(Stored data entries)
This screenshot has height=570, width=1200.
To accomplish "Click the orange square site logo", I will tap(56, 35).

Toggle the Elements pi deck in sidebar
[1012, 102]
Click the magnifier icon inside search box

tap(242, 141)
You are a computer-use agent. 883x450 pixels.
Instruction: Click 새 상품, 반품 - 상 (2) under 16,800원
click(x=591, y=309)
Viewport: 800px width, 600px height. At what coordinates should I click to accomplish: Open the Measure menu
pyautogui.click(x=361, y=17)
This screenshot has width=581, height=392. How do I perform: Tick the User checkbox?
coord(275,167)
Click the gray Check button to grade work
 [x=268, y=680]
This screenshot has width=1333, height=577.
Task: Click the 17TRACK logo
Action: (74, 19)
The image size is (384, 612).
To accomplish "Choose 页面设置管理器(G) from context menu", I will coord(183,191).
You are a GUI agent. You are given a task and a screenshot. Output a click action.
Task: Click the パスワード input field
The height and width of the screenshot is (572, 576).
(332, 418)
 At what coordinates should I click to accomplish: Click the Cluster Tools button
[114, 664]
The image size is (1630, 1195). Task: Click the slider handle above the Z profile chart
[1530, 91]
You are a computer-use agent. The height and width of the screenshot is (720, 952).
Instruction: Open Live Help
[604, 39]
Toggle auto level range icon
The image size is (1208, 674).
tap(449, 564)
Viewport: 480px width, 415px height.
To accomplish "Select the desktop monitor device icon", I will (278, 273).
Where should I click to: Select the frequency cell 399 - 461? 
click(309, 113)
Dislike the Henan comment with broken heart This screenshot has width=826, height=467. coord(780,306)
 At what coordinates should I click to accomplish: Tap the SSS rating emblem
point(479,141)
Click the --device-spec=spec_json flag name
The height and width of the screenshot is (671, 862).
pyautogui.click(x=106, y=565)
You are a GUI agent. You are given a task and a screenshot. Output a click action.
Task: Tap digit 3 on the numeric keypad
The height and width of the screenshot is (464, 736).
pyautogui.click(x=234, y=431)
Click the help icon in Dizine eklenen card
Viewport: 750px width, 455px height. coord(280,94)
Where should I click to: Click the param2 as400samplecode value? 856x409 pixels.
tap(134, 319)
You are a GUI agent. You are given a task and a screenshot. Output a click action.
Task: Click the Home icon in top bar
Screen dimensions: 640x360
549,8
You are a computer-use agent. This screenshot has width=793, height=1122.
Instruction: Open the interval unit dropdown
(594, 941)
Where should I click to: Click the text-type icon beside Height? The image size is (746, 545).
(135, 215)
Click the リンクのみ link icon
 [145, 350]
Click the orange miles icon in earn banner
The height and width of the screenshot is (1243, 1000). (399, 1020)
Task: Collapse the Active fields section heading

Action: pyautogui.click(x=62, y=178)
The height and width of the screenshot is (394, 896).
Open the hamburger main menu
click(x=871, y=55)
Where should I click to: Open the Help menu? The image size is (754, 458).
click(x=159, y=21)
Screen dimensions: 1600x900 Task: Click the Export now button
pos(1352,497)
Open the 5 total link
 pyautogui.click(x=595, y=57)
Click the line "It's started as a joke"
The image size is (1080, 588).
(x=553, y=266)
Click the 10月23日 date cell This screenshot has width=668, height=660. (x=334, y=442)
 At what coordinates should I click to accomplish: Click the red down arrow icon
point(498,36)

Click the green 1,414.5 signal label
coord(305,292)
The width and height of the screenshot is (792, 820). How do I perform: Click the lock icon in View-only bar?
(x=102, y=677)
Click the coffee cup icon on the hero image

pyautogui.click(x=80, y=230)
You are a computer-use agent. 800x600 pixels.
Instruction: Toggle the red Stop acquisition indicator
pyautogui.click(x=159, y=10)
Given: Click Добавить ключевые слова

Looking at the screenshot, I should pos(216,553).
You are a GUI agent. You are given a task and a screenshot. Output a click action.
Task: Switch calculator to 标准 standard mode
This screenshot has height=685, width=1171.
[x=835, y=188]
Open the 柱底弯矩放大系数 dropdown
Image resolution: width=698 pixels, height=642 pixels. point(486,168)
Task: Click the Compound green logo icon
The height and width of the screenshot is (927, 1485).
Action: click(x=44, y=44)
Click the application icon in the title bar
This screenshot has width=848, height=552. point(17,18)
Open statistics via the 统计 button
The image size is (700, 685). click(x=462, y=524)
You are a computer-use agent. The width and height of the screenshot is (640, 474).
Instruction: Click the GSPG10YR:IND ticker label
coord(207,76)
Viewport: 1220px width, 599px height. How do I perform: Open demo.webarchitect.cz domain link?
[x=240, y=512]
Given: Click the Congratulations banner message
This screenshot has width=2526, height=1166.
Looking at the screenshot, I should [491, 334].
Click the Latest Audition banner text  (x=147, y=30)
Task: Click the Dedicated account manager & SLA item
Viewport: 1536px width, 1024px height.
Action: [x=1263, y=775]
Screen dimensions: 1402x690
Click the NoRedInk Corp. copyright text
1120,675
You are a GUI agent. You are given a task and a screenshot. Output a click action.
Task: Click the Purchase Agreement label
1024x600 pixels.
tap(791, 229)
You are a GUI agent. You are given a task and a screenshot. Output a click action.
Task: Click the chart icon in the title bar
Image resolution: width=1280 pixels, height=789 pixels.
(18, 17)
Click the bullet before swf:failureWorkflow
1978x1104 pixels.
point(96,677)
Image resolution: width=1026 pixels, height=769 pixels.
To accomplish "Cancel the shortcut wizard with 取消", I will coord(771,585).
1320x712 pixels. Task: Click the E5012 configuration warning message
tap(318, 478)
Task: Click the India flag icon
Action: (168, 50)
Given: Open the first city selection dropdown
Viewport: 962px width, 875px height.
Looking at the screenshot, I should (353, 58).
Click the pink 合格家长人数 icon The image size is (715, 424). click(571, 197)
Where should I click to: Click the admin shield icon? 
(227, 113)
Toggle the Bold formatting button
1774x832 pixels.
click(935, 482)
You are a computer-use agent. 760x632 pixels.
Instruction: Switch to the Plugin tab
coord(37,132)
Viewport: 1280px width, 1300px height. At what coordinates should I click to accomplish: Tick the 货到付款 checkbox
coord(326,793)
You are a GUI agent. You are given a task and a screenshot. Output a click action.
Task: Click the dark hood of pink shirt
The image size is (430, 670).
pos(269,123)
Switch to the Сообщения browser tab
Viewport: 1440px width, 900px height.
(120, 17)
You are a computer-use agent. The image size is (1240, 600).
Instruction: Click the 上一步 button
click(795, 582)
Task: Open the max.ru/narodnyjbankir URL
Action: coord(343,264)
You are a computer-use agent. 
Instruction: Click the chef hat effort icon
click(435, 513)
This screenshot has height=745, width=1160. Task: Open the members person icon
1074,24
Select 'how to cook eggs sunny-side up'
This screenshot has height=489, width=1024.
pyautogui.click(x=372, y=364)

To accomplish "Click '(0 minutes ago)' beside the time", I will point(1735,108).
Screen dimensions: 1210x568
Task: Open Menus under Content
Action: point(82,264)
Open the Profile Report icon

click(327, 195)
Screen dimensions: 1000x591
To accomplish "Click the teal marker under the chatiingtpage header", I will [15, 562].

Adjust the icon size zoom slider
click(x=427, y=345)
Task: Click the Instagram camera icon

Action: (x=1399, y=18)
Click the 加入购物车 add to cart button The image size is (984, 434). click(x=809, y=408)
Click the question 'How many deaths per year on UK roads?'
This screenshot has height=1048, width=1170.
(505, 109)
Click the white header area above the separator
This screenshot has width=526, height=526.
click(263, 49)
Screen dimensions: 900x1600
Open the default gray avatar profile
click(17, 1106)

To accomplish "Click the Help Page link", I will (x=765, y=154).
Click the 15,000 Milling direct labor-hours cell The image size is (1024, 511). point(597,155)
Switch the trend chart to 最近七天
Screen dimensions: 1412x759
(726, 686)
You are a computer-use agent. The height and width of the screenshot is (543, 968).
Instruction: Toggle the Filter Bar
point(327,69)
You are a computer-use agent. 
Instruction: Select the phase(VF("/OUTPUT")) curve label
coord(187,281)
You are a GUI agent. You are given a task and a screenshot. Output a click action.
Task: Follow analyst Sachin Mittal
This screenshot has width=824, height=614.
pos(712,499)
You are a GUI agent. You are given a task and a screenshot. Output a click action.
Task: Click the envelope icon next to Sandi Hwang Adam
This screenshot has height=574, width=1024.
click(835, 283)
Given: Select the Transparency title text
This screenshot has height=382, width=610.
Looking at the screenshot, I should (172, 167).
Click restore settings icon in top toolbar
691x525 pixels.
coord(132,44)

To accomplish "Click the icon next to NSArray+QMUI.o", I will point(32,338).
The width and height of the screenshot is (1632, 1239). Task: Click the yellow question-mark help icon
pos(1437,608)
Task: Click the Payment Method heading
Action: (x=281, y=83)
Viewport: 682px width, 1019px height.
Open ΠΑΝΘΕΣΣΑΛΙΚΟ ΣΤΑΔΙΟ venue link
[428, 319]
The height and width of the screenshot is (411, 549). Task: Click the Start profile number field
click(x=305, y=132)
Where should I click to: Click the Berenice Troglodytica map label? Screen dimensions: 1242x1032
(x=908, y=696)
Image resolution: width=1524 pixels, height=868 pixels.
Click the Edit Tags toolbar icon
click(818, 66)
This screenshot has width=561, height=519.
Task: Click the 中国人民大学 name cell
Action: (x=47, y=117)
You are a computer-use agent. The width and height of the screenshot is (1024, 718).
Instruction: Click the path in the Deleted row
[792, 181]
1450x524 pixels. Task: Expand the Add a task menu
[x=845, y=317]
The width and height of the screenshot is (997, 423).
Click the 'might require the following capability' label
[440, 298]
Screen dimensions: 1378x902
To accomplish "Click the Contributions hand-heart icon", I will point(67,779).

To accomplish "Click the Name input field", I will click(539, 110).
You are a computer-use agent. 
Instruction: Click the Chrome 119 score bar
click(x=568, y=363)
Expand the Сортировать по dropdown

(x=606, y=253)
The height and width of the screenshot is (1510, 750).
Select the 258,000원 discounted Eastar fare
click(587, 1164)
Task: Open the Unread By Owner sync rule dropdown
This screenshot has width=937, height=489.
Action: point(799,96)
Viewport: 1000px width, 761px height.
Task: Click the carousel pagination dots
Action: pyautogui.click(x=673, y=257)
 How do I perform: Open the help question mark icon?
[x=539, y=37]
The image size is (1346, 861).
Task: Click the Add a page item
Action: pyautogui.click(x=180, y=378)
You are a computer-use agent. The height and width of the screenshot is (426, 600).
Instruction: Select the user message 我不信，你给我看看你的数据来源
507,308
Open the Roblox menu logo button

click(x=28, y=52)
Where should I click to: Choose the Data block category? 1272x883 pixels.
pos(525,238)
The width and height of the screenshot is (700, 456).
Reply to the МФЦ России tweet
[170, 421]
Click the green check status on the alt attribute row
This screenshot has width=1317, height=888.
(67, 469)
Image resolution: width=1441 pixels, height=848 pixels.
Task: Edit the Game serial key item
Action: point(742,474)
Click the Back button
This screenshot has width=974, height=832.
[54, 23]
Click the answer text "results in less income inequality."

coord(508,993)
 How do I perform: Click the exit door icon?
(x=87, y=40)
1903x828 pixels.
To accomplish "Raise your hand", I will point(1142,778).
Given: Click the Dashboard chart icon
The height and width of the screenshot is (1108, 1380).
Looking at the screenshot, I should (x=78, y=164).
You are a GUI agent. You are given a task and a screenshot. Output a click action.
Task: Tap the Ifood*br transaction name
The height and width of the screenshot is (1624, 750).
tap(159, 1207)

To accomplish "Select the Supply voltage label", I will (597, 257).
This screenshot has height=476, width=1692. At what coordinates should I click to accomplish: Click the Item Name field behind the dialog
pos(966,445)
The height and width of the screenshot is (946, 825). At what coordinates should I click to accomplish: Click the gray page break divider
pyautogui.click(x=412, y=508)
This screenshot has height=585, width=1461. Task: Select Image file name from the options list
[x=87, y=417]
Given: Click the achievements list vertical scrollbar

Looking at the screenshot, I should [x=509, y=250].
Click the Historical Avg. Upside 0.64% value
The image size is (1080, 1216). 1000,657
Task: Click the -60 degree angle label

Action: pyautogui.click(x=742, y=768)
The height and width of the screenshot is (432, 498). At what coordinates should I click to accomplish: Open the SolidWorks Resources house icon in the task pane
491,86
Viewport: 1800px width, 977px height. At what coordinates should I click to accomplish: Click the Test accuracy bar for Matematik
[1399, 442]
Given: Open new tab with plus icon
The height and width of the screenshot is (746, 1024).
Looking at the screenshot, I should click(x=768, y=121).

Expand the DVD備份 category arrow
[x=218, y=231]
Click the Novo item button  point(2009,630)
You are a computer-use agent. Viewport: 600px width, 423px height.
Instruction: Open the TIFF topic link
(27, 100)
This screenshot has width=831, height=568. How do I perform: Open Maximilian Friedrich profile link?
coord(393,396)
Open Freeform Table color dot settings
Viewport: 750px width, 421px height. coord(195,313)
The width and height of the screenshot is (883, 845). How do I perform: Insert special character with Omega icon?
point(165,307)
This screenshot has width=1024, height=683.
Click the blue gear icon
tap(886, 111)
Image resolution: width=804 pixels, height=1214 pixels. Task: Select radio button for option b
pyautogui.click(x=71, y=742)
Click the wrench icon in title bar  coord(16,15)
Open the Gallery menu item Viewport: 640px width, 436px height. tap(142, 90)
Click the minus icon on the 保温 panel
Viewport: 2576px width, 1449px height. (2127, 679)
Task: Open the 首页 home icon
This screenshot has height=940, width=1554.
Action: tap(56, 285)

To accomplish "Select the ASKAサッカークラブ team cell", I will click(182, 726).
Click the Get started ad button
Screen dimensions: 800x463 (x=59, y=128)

PROBLEM TO SOLVE: Find every line in the records that contains the word "next"; copy those lines.

FINISHED TASK:
Task: Click the envelope icon next to Sandi Hwang Adam
To accomplish "Click the icon next to NSArray+QMUI.o", I will point(32,338).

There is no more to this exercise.